"Artık giden gitti. Zaman artık gitti".
Yirmi yıl önce Türkiye'nin 90'larında kocası sokakta vurularak
öldürülmüş bir Vanlı kadının sözleri bunlar. Acısını böyle tok sözlü
karşılayan da var hâlâ ağıt yakan da... '90'lı yılların savaşla ölümlerle
işkenceyle kayıplarla dolu mirasıyla yüzleşmek sadece doğrudan
mağdurlarının değil bütün toplumun her insanın sorunu olmalı.
Bu araştırma böyle bir yüzleşmenin zorluklarına imkânlarına
araçlarına dair kapsamlı bir zemin etüdüdür. Hem teorik ve kavramsal
hem de saha koşullarını tarayan pratik bir zemin etüdü.

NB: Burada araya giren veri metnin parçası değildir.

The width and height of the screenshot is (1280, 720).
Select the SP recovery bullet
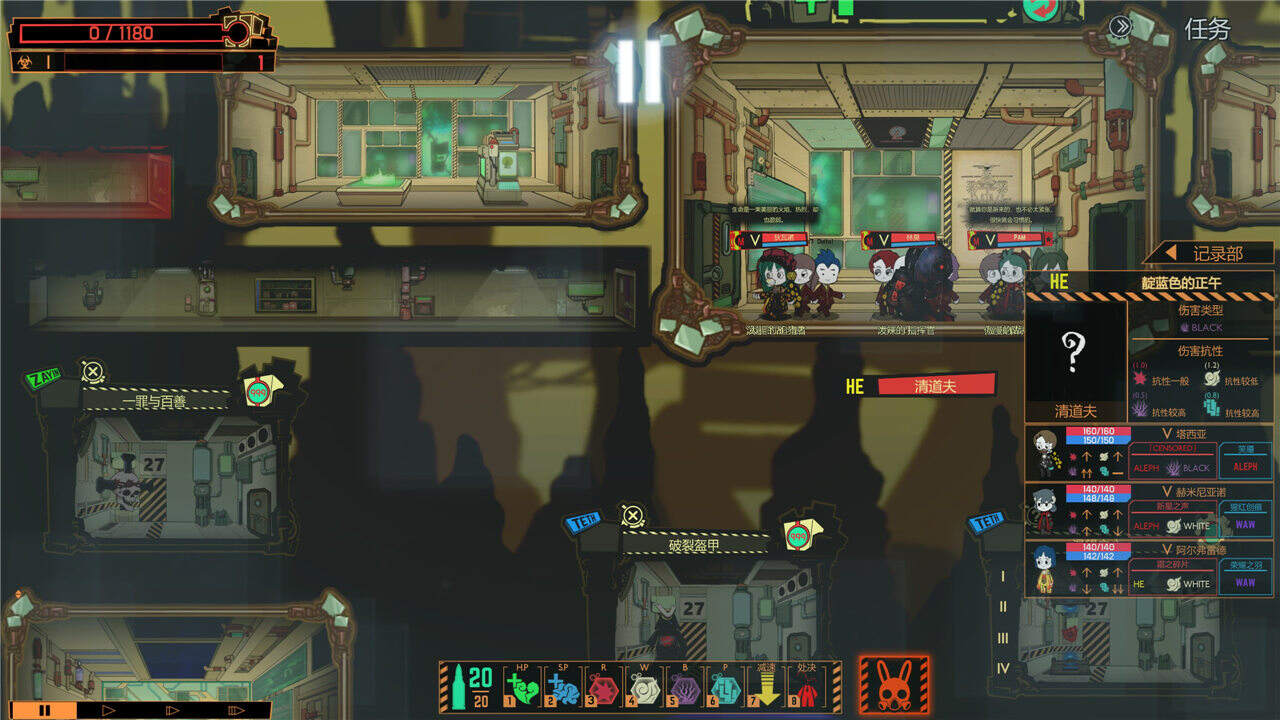click(563, 687)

Çatışmalı dönemlerin sonrasında adalet nasıl sağlanır? Cezalandırıcı
ve onarıcı adalet kavramları hangi kapıları açar? Hakikat hakkı neden
bir "hak"tır?
Geçmişle yüzleşmede mağdurların tanıkların hayatta kalanların
konumları nedir? Faillerin sorumluların seyirci kalanların
bilmeyenlerin -hele bilebilecekleri halde bilmeyenlerin- konumları
nedir? Hafıza yas tutma bağışlama hınç ve küskünlük siyasal
dostluk nasıl işler bu yüzleşmede? Yüzleşme bağışlama helalleşme
nasıl mümkün olur?
Bütün bu soruların cevabını teorinin ve dünya tecrübesinin
birikimlerinin sağlamasını Muş'ta Bitlis'te Van'da Hakkari'de
Şırnak'ta Mardin'de Batman'da Diyarbakır'da yapan bir çalışma.